As for my business Online Marketing Muscle, I own and actively use several domain names. As part of my strategy, instead of having my target market try to remember and type a long cumbersome URL of a page buried deep on my web site, I like to use shorter, more memorable, keyword-rich ones – hence my core concept of creating a better experience for my target market from the get-go. Then I simply use the free domain forwarding service provided by my domain registrar to automatically forward visitors to the actual page on my business’s main web site.
Let me explain a bit further:
I use www.DeanMercado.com as a shortcut to the “about me” page of my business’s main web site. This is a way for me as an independent professional to strengthen my personal brand as well as make it easier for people who may know me by name but not by my business’s name to find me easier.

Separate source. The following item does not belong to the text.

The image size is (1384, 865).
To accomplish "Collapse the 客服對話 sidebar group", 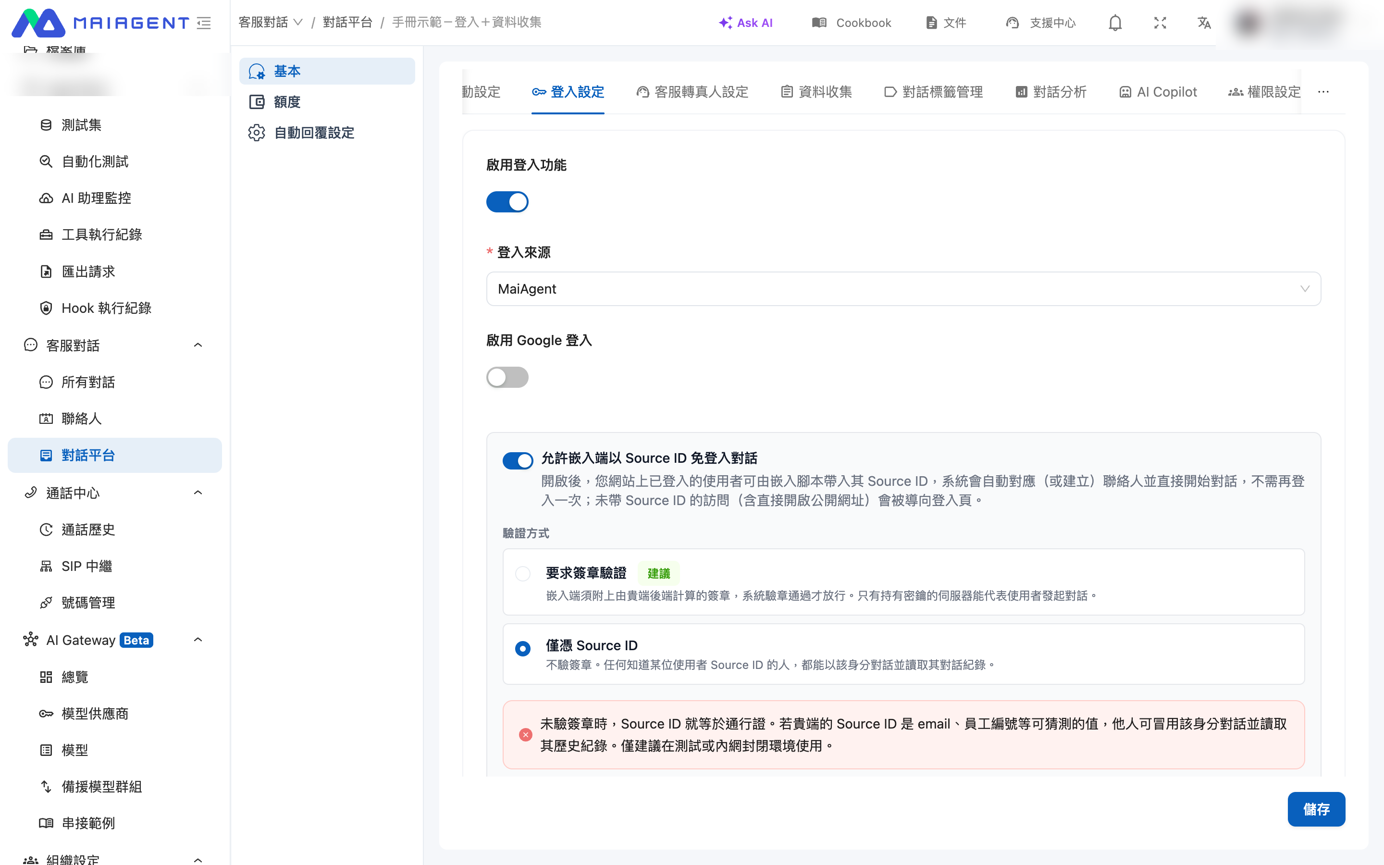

At a minimum, I highly recommend that all independent professionals use a similar approach. It definitely serves as a differentiator between you and someone else who does what you do. So instead of having one of those long, complicated URLs that the company you represent assigns you, use your name dot com and place that on all of your marketing materials.
One word of caution here, if your company has a compliance department, run your plans by them to ensure you’re not breaking any company policy – I wouldn’t want to get you fired over this.
I use www.MotivationalMarketer.com as a shortcut to my blog hosted on my business’s main web site. The “Motivational Marketer” is a moniker I use for myself. Notice also that it gives people a fairly good idea of what type of content to expect on my blog, motivational marketing advice.
I use www.PumpedUpNetworking.com as a shortcut to the sales page of one of my main information products hosted on my business’s main web site. Notice also that besides being the name of my product, it also happens to contain the keyword “Networking” in it.
And I can go on and on and on here however, I hope you’re starting to get the gist of what I’m sharing.
I would also like to point out that if your core focus for your domain name strategy is search engine marketing, then you might want to consider taking things up a notch and by hosting each of your domain names as separate web sites using different web hosting services. You’ll most likely see better results with search engine placement with that approach.
So in closing, we’ve only just scratched the surface here. There’s much more to choosing a domain name than meets the eye – And having an overall domain name strategy that helps you choose which domain names you’ll buy, how you intend to use them, and why, if implemented correctly can lead to big-time results.